● HOW TO COMPLETE THIS TASK: Give back exactly the stretch of data below from the line holding "The height and width of the screenshot is (785, 1200)." through the line holding "Disable the Enable", both ends included, and leave the remaining lines out.

● RECORDS PROVIDED:
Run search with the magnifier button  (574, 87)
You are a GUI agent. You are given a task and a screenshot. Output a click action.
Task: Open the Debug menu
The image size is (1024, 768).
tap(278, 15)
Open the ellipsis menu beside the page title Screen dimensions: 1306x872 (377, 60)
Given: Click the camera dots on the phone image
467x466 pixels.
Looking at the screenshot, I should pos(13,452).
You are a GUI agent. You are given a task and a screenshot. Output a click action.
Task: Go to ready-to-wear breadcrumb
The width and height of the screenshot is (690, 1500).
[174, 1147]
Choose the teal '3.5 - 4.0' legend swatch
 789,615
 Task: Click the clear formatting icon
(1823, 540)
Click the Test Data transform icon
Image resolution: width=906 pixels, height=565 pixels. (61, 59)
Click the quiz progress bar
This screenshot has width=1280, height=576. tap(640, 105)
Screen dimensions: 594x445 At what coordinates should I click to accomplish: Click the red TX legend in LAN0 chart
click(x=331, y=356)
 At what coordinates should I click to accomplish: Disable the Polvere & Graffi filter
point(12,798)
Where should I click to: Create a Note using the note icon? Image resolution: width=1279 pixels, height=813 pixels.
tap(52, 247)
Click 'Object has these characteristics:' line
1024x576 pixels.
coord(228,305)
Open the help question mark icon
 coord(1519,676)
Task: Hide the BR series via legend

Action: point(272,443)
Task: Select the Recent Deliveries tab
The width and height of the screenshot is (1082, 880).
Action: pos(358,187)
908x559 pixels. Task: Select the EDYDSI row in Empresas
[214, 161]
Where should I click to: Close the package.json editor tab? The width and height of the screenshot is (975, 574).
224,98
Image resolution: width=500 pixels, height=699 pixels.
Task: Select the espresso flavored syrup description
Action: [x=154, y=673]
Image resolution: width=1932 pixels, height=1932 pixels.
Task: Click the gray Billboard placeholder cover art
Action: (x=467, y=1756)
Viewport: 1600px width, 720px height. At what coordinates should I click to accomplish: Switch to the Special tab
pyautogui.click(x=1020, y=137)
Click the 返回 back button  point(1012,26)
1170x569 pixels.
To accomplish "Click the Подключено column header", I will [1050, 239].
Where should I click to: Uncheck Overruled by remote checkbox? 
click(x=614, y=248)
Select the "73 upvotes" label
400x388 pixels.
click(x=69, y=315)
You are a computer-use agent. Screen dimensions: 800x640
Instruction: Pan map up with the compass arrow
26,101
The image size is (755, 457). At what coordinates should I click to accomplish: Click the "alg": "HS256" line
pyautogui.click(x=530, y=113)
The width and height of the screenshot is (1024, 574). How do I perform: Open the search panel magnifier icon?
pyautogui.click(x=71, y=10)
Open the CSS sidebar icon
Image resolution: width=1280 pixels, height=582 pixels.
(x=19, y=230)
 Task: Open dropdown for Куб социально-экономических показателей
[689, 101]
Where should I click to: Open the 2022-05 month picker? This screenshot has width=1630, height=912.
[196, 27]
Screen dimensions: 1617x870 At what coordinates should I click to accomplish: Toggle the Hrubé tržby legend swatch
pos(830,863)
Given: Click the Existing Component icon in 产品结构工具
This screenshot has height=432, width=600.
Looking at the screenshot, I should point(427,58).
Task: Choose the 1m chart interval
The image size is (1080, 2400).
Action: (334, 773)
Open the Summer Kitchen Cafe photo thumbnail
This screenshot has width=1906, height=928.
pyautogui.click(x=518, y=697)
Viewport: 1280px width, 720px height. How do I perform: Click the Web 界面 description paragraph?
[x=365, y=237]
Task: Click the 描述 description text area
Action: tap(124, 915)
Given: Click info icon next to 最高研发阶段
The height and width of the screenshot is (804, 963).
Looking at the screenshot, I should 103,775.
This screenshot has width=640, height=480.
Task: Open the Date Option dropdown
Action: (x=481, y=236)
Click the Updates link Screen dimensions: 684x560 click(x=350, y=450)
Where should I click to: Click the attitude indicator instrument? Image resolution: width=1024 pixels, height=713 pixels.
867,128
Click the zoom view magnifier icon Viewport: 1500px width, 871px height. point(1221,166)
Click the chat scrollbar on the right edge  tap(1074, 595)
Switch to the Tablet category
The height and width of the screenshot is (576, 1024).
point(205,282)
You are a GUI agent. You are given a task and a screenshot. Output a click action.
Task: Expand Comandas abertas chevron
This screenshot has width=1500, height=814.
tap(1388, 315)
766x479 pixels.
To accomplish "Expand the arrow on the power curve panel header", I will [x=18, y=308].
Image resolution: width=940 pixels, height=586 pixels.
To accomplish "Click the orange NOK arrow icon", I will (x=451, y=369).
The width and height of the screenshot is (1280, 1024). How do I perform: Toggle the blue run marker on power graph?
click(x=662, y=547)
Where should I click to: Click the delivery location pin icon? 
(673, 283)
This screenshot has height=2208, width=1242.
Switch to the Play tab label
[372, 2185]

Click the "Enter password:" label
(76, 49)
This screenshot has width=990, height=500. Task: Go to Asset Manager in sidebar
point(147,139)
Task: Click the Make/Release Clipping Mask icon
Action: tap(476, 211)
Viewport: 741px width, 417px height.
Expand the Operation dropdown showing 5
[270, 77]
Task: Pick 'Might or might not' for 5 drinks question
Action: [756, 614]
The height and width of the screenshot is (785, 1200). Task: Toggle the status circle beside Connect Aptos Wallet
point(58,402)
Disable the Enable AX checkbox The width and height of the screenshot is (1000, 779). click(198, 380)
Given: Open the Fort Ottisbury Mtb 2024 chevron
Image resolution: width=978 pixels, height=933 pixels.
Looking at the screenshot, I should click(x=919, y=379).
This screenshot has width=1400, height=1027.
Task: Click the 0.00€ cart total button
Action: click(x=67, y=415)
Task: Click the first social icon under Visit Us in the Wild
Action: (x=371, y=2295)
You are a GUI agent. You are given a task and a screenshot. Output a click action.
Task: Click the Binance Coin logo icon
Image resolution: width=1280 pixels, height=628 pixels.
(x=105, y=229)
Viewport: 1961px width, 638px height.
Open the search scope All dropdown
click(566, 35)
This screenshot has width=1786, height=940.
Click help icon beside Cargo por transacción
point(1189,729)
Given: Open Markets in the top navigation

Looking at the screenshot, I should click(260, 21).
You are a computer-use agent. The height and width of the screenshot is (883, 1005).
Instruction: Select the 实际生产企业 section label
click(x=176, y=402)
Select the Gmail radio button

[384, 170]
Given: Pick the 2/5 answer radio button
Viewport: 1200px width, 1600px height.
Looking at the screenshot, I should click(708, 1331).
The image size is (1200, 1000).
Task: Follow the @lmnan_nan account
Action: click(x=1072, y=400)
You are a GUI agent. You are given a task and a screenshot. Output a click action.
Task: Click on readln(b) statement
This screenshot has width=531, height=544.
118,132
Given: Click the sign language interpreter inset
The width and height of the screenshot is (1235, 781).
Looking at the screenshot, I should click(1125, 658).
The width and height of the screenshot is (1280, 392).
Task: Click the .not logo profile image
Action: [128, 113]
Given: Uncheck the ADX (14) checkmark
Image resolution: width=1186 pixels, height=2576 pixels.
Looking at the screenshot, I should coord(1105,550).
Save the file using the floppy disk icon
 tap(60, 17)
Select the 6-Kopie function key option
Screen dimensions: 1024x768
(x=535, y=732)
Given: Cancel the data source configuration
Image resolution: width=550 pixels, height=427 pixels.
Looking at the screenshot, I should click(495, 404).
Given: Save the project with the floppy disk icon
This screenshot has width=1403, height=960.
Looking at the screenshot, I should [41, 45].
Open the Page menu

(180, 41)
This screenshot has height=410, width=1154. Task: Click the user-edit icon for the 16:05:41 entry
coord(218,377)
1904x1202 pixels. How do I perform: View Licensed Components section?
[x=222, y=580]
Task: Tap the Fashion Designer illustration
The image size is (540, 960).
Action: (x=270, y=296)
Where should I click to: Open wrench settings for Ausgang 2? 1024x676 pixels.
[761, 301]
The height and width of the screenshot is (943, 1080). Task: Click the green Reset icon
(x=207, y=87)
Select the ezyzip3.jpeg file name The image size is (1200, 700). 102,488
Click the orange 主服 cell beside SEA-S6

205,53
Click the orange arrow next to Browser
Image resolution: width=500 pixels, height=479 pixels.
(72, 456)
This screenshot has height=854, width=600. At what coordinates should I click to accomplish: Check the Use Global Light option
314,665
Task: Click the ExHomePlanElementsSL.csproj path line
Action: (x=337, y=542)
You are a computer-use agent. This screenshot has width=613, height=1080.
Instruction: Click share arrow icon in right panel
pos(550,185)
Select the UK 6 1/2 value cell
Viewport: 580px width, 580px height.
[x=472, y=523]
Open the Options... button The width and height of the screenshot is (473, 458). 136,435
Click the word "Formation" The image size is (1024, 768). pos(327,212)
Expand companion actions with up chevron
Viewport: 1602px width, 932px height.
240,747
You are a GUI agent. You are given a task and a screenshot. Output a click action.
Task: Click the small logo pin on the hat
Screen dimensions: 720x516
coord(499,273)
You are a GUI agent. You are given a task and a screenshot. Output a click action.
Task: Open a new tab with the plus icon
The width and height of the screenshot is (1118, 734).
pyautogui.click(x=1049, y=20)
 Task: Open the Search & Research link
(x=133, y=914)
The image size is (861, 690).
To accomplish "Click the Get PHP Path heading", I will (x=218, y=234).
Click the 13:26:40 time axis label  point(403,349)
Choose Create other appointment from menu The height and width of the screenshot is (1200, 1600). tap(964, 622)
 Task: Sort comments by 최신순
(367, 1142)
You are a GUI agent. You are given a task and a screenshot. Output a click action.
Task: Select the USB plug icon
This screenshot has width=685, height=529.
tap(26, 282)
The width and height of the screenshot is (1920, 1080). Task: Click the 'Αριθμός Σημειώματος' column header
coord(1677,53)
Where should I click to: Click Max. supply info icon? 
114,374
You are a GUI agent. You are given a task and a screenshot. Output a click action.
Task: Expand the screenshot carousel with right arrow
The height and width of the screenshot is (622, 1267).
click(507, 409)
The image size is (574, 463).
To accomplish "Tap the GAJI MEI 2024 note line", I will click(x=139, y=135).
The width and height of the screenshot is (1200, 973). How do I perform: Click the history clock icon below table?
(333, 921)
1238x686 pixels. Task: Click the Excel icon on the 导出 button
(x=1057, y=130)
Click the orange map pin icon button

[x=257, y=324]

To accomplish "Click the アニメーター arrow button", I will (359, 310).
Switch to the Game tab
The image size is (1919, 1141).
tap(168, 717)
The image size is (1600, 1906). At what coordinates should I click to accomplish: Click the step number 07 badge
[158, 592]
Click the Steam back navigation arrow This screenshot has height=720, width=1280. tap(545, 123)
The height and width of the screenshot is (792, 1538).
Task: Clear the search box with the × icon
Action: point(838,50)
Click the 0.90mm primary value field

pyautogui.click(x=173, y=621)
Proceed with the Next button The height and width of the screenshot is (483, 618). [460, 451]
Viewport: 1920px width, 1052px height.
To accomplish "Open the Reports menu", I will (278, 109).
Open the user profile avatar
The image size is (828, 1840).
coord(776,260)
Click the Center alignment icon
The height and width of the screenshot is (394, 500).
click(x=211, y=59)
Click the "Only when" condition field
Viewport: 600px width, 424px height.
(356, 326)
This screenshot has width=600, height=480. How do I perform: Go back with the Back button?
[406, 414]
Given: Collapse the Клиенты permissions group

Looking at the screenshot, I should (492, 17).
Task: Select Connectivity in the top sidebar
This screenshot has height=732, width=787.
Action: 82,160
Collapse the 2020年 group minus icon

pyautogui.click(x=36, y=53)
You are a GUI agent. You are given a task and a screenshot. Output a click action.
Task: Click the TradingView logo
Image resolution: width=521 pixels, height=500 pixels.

● OUTPUT:
The height and width of the screenshot is (785, 1200). Task: Toggle the status circle beside Connect Aptos Wallet
point(58,402)
Disable the Enable AX checkbox The width and height of the screenshot is (1000, 779). click(198, 380)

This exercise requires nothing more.